[Rows showing where targets appear]

━━━━━━

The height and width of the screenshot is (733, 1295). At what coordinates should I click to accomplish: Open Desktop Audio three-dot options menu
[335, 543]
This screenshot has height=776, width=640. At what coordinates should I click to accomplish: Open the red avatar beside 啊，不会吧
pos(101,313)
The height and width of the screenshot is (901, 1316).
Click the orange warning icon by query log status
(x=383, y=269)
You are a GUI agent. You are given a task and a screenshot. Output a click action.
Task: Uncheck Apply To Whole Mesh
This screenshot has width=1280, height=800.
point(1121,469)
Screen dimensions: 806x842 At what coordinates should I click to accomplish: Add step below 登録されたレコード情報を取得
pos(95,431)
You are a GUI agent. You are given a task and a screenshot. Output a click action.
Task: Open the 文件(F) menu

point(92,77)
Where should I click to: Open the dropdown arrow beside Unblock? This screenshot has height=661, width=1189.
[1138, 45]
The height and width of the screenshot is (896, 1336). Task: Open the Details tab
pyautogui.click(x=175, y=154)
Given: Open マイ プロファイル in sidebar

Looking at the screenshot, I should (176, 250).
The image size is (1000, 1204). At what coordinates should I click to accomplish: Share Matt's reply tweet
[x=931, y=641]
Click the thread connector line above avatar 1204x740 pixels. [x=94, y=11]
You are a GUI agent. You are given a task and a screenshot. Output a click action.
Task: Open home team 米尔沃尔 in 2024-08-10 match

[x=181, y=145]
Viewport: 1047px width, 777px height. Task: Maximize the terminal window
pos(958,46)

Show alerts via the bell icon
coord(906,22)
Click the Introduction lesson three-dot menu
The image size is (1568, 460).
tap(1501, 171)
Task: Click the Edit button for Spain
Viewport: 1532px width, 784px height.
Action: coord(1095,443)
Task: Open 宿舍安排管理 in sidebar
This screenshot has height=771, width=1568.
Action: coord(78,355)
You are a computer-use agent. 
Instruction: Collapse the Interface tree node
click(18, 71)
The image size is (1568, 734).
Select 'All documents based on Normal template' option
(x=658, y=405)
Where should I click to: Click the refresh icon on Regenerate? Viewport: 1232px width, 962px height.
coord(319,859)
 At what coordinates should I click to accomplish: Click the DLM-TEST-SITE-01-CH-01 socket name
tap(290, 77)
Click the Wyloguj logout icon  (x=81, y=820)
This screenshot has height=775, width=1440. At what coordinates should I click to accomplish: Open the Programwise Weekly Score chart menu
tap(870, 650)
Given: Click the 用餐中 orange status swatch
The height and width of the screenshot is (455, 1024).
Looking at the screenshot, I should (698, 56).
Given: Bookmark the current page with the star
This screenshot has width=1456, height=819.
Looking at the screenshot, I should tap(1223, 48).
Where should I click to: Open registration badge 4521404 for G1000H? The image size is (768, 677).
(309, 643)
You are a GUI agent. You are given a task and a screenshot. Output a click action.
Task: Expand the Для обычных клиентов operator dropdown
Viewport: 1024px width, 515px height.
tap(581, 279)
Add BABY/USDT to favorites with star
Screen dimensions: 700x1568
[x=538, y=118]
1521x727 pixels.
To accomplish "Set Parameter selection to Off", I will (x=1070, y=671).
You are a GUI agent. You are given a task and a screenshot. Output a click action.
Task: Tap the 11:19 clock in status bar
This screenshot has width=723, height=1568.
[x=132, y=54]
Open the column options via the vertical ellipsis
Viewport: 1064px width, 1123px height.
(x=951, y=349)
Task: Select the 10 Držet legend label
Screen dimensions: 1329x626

━━━━━━

AIM:
Rewrite the lines starting at the one containing "The height and width of the screenshot is (901, 1316)." and ending at the one containing "point(1121,469)", with "orange" swapped for "yellow" and nothing else changed.

RESULT FOR THIS TASK:
The height and width of the screenshot is (901, 1316).
Click the yellow warning icon by query log status
(x=383, y=269)
You are a GUI agent. You are given a task and a screenshot. Output a click action.
Task: Uncheck Apply To Whole Mesh
This screenshot has width=1280, height=800.
point(1121,469)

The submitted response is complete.